Но однажды вечером директор прииска, которого, как оказалось, не так легко напугать, вышел на боевой пост под деревом и едва не ослепил на один глаз Водяную Маман. Тогда мы решили нанести серьезный удар. Время поджимало, поскольку вот-вот должны были появиться путешественники из Европы с их великолепным оборудованием. Мы заложили большую мину под скалистую гряду, разделяющую бассейны ручьев золотоносного участка и соседние. Взрыв привел к наводнению, последствия которого не принесли нам никакой выгоды. Решительно, дела шли неважно, и от насильственных действий пришлось на какое-то время отказаться.


У меня были и другие способы, вы могли в этом убедиться. Я подумал о том, чтобы воспользоваться моим артистическим талантом и с его помощью завладеть вашими богатствами довольно легко и без всякого риска. Я предусмотрительно захватил из Европы изрядное количество разных костюмов, в которые я переодевался по обстоятельствам. Нет никаких сомнений, что я бы преуспел, если бы не постоянные неудачи, которые шли за мной по пятам.
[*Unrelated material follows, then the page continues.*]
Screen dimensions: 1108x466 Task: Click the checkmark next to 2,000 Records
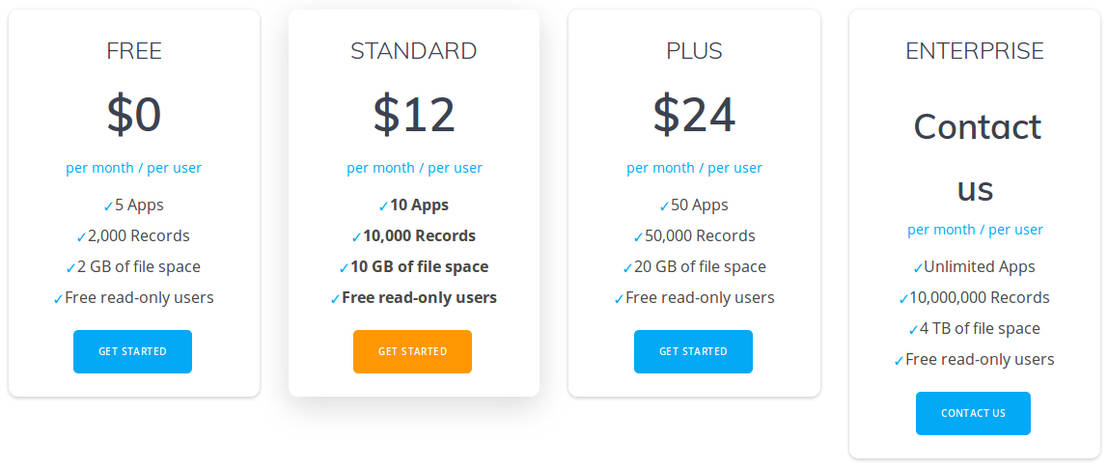click(x=81, y=237)
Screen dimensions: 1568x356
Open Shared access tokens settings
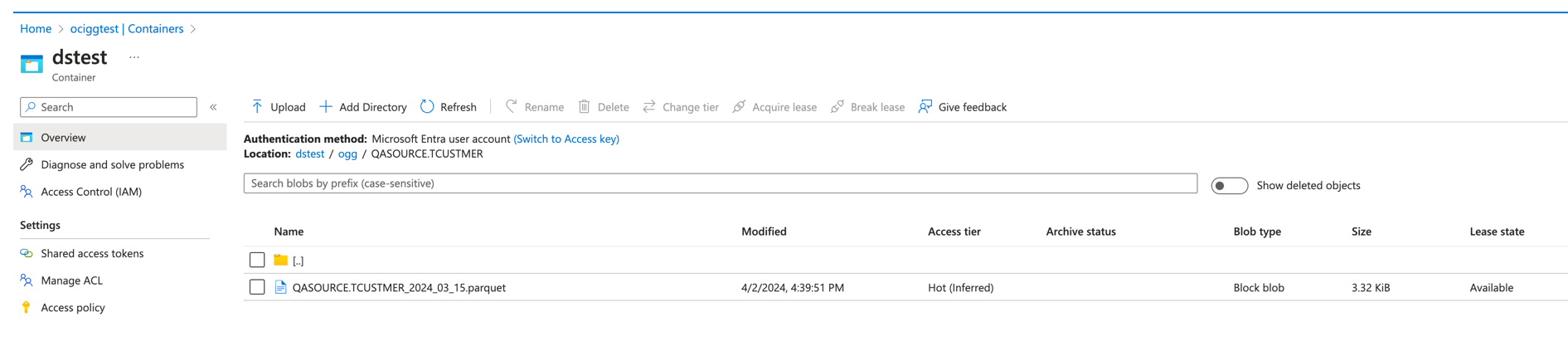click(x=92, y=253)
Признайтесь же, что мои преображения в офицера, требовательного в вопросах происхождения груза, и в миссионера-утешителя были весьма удачными. Но этот идиот-англичанин все мне испортил. Я должен также отдать должное вашей бдительности, как и вашим превосходным качествам сыщиков. Ну и удача оказалась на вашей стороне, здесь не поспоришь. Тем лучше для вас. А вот я все это время работал впустую, все наши изощренные методы ни к чему не привели. Но смерть англичанина…

— Как, — внезапно вмешался Робен, — вы убили этого несчастного?

— Нет, мне ни к чему было его убивать. Он умер от солнечного удара. Так вот, смерть англичанина подсказала мне идею новой комбинации. У меня было время как следует изучить повадки этого оригинала. Вы едва его знали и наблюдали лишь в фантастическом костюме, который был делом моих рук. Зная, что его юных дочерей сейчас нет на прииске, я решил сыграть роль этого персонажа, проникнуть в вашу семью и… клянусь, поставить на карту все.

Но неумолимый рок решил иначе. Ваша счастливая звезда спасла вас. Это было крушение всех наших надежд. Панаолин с некоторых пор перестал нам доверять, его подозрения еще более укрепились из-за наших постоянных неудач. Старый хитрец, осознав, что его постоянно побеждают, решил с этим покончить и извести всех, включая себя. Его люди схватили нас и привязали к деревьям… Остальное вы знаете.

Несчастный захрипел, охваченный приступом жестокой лихорадки. Он снова глотнул спиртного, чтобы поддержать слабеющее тело, и продолжил:

— Господа, я закончил… Силы покидают меня, мне кажется, что мои внутренности жжет неумолимый огонь. Через несколько минут я умру… так даже лучше. Я решил рассказать вам о себе, чтобы показать, что я не первый встречный… Простое творческое самолюбие… Я, видите ли, считаю себя бунтарем новой формации. Пусть я побежден, но ни в чем не раскаиваюсь… как это бывает в романах, когда побежденный бандит… приходит к назидательному финалу и становится честным парнем.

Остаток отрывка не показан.